— Work required —
Reproduce word for word the stretch of lines from the one containing "The height and width of the screenshot is (868, 1389)." through the final line.
Start of Records for processing
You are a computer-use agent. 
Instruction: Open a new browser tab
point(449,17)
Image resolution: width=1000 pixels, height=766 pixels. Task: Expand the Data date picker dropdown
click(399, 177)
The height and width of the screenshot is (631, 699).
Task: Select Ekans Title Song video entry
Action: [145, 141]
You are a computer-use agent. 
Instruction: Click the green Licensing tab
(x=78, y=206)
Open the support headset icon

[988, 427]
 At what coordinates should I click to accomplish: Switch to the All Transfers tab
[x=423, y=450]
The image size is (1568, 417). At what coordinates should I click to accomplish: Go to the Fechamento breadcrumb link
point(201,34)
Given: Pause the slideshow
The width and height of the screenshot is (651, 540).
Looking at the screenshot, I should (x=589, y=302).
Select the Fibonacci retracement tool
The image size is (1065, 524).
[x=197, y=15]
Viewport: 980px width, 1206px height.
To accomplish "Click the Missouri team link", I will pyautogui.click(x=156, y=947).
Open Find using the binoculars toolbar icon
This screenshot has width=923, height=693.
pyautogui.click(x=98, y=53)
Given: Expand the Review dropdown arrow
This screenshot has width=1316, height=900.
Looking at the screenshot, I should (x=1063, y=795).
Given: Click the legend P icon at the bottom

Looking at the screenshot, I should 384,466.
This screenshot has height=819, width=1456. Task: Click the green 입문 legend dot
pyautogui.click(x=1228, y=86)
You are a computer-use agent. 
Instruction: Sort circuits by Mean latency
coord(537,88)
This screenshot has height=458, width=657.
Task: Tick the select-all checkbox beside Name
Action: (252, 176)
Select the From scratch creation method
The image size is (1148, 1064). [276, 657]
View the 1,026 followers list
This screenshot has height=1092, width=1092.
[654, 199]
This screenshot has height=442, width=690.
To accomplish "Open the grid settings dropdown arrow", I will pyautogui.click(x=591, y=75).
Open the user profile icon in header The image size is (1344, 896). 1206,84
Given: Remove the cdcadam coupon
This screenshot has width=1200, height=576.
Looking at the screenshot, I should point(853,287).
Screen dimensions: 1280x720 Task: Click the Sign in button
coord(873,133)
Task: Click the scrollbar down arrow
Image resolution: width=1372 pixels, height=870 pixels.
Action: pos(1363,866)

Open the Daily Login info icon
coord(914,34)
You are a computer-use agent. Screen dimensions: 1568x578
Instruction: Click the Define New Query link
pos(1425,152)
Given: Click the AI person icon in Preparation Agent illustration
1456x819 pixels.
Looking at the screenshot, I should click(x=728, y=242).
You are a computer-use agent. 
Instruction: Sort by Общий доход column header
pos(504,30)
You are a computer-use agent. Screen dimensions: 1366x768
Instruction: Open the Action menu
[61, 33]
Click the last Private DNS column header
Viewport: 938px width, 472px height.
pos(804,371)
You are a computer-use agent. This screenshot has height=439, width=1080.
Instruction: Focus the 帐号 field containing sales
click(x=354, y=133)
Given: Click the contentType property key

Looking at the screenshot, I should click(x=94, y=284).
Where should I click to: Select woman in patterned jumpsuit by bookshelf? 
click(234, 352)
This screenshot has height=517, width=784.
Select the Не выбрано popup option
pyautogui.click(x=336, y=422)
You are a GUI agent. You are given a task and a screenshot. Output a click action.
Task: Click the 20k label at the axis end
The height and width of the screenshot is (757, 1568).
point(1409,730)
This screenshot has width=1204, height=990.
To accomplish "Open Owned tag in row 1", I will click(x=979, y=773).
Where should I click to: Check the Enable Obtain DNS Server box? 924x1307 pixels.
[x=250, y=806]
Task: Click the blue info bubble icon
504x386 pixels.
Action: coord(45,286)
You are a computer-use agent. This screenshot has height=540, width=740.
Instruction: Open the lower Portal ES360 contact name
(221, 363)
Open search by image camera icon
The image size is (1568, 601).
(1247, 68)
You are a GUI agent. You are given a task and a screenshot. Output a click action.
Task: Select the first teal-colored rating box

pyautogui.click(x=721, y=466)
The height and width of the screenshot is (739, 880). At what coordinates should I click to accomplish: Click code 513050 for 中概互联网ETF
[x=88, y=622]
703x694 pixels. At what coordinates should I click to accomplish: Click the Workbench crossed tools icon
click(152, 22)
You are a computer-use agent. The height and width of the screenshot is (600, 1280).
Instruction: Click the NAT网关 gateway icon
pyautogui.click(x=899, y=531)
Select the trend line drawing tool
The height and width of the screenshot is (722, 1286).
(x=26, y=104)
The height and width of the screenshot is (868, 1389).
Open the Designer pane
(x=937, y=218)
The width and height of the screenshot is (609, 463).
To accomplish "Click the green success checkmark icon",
End of Records for processing
— Finished exercise —
The height and width of the screenshot is (868, 1389).
Open the Designer pane
(x=937, y=218)
The width and height of the screenshot is (609, 463).
To accomplish "Click the green success checkmark icon",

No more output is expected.